Evaluation has been flagged as one of the major challenges facing communication professionals today. Assessing the impact and value of communication activities, gaining organizational support or simply learning how to work better are amongst the key benefits of evaluation. Evaluating communication activities built around programs or campaigns requires an adapted approach to evaluation. Most communication campaigns aim to change individual attitudes and behaviors or to mobilize public and decision-maker support for policy change or a combination of both.
Most communication evaluation focuses on output: measuring communication performance (e.g. number of press releases issued, events held, etc.). Although this can be useful initial feedback, far more important is to measure outcomes: did communication activities result in any opinion, attitude and/ or behavior change amongst targeted audiences? The aim of evaluation may not always be to prove communication efforts definitely caused change, but to assess the assumptions and quality of the communication activities. Methods to evaluate communication campaigns vary according to the objectives set and activities used.
What Is Research?
- Data collection that is controlled, objective, and systematic
- Attempts to explain, comprehend, forecast, and manage social and corporate phenomena.
- Attempts to provide answers
- A dependable and legitimate method of accessing data
- Data collection and interpretation should be done in a systematic manner.
Main Objectives of Research
- Monitoring developments and trends
- Examining public relations position
- Assessing messages and campaigns
- Measuring communication effectiveness
- Tracking studies
- Gap studies
- Evaluation research
A number of models have been developed to explain how and when to apply research and evaluation in PR and corporate communication. Five leading models have been identified.
- The PII Model developed by Cutlip, Center and Broom (1985);
- The Macro Model of PR Evaluation, renamed the Pyramid Model of PR Research (Macnamara, 1992; 1999; 2002);
- The PR Effectiveness Yardstick developed by Dr Walter Lindenmann (1993);
- The Continuing Model of Evaluation developed by Tom Watson (1997);
- The Unified Model of Evaluation outlined by Paul Noble and Tom Watson (1999)
Theory VS. Applied Research
According to Tom Watson’s history of PR measurement, the hunt for tools to quantify and demonstrate the worth of public relations only became a major emphasis in the 1970s. The International Public Relations Association issued a “Gold Paper” in 1994, which became a rallying cry from industry leaders for communications practitioners to perform credible and rigorous assessment and evaluation of their efforts. In a 1987 article on the influence of technology on media, John Pavlik, an American professor and novelist, stated that measuring had become the “Holy Grail” of public relations.

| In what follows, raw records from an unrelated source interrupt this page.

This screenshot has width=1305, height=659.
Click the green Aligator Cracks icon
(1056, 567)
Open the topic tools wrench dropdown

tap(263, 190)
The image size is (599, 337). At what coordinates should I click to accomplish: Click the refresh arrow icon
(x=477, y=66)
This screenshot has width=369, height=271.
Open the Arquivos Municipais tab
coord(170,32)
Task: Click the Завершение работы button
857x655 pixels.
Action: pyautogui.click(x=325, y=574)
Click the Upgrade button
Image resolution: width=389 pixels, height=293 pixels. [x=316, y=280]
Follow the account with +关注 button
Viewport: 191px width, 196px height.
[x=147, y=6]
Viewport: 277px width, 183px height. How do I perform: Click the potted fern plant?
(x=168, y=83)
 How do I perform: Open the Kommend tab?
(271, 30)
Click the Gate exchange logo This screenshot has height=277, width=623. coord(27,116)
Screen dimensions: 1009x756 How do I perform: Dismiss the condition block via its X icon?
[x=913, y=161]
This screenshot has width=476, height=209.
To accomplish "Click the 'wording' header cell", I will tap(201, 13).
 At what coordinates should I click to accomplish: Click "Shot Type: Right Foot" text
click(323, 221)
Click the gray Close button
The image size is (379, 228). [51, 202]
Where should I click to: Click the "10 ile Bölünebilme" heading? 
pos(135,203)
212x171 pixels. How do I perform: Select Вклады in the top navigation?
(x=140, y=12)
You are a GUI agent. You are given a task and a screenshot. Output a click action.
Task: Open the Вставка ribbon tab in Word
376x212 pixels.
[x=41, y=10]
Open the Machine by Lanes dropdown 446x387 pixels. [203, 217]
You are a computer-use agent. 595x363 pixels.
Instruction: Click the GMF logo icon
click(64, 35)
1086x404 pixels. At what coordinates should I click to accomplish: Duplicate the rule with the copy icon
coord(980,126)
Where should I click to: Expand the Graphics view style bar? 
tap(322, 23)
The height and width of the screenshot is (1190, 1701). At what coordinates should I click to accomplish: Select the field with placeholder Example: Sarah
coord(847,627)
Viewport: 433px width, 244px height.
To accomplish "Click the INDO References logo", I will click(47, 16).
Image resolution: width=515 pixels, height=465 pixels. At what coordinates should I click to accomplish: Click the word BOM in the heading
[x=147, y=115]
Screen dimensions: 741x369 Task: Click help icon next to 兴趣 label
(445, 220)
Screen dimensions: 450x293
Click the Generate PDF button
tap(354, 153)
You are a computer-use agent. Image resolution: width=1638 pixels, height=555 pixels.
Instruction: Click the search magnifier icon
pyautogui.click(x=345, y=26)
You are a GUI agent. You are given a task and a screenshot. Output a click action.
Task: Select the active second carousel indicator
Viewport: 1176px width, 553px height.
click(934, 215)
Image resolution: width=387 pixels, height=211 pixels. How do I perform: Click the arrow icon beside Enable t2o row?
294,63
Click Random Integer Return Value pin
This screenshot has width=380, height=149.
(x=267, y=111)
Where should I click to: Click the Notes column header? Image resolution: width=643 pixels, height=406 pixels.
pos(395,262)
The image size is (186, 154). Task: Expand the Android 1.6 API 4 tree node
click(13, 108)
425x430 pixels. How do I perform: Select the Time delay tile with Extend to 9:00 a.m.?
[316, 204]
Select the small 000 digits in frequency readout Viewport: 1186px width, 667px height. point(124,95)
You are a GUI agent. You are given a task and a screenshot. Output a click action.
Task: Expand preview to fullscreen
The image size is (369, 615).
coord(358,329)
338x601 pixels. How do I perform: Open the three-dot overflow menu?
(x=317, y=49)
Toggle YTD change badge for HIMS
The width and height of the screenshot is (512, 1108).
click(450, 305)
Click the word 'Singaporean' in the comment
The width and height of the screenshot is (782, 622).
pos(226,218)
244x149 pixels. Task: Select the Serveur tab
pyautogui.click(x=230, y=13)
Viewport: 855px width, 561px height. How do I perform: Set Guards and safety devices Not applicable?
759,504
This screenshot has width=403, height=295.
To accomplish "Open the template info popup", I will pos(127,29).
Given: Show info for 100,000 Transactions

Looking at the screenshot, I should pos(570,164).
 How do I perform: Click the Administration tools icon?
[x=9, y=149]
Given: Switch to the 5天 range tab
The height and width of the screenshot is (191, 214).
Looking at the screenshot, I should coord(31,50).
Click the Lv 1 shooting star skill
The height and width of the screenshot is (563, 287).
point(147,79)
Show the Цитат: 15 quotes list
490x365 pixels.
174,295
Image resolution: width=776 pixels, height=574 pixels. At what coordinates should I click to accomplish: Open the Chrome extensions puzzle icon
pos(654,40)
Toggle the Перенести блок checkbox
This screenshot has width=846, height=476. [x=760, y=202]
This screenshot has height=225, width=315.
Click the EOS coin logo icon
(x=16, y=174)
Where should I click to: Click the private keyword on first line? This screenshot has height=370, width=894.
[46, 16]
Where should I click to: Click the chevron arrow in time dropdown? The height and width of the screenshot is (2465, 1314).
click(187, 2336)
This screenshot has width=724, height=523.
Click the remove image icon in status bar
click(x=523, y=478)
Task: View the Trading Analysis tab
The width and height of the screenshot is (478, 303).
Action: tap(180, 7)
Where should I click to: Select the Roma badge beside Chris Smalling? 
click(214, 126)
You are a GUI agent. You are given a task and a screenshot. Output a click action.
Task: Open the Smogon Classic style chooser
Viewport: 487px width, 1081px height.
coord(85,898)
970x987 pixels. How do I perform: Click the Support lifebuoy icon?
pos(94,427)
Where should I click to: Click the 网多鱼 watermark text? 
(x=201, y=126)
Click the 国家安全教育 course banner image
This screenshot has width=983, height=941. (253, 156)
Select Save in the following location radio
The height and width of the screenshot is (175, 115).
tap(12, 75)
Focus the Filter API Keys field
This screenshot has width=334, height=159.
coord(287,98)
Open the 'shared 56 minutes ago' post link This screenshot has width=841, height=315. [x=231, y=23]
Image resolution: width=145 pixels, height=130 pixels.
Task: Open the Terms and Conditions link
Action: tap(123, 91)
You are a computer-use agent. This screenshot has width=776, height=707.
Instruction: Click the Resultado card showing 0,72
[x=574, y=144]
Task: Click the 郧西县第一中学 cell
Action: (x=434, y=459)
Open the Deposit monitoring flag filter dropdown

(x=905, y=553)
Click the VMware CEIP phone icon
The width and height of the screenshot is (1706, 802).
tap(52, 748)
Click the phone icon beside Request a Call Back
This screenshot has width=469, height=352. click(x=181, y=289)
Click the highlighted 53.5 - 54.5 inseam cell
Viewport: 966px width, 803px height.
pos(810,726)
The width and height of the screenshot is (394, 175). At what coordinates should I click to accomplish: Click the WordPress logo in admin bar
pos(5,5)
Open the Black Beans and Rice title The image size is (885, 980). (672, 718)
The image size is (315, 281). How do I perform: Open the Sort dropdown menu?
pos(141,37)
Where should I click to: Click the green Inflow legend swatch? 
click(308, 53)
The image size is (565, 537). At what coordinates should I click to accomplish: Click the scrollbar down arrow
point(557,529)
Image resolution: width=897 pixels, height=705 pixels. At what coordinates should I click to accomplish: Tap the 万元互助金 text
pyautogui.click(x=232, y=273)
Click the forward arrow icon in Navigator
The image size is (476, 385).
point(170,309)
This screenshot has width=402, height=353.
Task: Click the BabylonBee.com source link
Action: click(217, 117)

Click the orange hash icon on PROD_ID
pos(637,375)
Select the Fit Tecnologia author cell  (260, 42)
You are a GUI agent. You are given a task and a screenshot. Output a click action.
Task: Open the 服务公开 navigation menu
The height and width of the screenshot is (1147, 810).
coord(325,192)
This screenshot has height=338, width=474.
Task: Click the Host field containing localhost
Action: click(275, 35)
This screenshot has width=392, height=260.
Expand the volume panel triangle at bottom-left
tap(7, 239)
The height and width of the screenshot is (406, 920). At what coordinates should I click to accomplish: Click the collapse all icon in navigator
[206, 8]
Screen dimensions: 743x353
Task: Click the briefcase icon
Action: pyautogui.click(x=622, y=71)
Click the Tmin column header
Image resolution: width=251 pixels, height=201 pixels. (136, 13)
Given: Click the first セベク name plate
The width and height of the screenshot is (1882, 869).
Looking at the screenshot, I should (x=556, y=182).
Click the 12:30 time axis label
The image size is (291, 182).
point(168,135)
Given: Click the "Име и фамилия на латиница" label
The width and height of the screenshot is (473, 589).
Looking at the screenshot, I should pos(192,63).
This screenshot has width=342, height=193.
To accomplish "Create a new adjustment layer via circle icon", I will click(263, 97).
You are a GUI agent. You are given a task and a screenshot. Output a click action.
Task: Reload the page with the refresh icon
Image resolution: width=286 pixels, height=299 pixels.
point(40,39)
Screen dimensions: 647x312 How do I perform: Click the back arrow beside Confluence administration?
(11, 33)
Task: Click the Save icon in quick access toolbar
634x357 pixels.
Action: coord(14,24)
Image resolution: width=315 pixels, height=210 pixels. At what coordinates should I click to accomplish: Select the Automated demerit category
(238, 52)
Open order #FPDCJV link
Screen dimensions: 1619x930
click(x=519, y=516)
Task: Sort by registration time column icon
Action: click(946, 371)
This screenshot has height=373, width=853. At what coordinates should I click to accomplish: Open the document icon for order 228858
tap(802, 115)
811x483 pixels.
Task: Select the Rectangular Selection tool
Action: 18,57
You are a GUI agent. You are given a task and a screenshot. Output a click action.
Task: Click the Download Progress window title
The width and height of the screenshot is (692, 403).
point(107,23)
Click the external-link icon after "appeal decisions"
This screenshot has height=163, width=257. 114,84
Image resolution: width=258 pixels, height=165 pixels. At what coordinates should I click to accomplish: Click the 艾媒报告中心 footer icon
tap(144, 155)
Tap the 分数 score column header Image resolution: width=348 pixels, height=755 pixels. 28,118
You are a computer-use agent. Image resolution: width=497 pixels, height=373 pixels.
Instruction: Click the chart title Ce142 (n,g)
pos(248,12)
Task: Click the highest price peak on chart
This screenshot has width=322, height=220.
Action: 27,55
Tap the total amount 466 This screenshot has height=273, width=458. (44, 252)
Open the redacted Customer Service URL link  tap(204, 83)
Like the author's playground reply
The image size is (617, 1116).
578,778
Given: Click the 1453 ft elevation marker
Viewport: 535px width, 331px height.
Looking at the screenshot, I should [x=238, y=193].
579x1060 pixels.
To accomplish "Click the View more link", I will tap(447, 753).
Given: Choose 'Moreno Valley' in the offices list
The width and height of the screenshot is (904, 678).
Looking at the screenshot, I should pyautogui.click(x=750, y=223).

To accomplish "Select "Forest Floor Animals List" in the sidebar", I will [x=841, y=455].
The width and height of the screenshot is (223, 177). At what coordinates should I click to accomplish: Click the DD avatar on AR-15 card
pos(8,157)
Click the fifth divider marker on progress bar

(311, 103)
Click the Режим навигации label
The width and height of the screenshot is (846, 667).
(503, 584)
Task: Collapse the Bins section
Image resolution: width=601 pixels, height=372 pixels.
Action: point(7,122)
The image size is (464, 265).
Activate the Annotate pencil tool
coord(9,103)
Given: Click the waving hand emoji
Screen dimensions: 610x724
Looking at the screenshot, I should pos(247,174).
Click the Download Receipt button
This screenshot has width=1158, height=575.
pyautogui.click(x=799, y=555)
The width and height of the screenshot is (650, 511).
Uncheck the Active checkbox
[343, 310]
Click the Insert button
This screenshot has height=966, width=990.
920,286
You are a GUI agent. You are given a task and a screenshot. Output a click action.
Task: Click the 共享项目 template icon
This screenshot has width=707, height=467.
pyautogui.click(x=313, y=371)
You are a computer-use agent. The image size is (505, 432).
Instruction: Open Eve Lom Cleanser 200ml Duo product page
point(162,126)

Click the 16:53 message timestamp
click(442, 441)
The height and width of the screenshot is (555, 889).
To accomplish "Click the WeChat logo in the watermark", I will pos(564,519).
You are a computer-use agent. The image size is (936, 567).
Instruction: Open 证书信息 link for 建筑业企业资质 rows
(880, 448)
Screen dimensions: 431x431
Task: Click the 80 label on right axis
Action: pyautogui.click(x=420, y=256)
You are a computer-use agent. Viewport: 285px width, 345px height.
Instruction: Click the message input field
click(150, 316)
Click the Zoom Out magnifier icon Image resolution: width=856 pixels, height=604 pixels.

However, despite experimenting with many models, the industry has not “cracked” the measuring and assessment “nut,” in the words of Prof Jim Macnamara.
According to renowned academics David Michaelson and Donald Stacks, “public relations practitioners have continuously failed to reach agreement on the fundamental evaluative measures or how to undertake the underlying research for evaluating and measuring public relations performance.” as recently as 2011.
Barriers
Macnamara has highlighted three impediments to adopting PR measurement and evaluation that he feels are generating a stalemate.
- The first is a fixation with numbers. For example, the Institute for Public Relations (IPRpunch )’s line is “the science underneath the art.” This obviously reflects a belief that public relations should be supported by scientific information and quantitative research methodologies. However, such a viewpoint might be erroneous. The communications sector is attempting to quantify difficult-to-quantify results. “Human interactions; relationships, sentiments, attitudes, loyalties, impressions, and participation are not simply quantifiable,” adds Macnamara.
- Second, there is a confusion of measurement and assessment; the two are frequently undertaken concurrently or linearly, are based on a very limited range of data, and are frequently concentrated only on metrics as set by the concerned entity. Measurement and assessment, according to Macnamara, are two independent procedures. Measurement is the taking and analysis of measurements such as counting things, collecting ratings on a scale, or capturing remarks in interviews.
3 The third main impediment to establishing the effectiveness of public relations is that measurement and assessment systems are based on what has been done in the past. So measurement and evaluation often fail to give an organization anything other than a retrospective performance review of work done. Sometimes measurement & evaluation is seen as little more than an exercise in self-justification.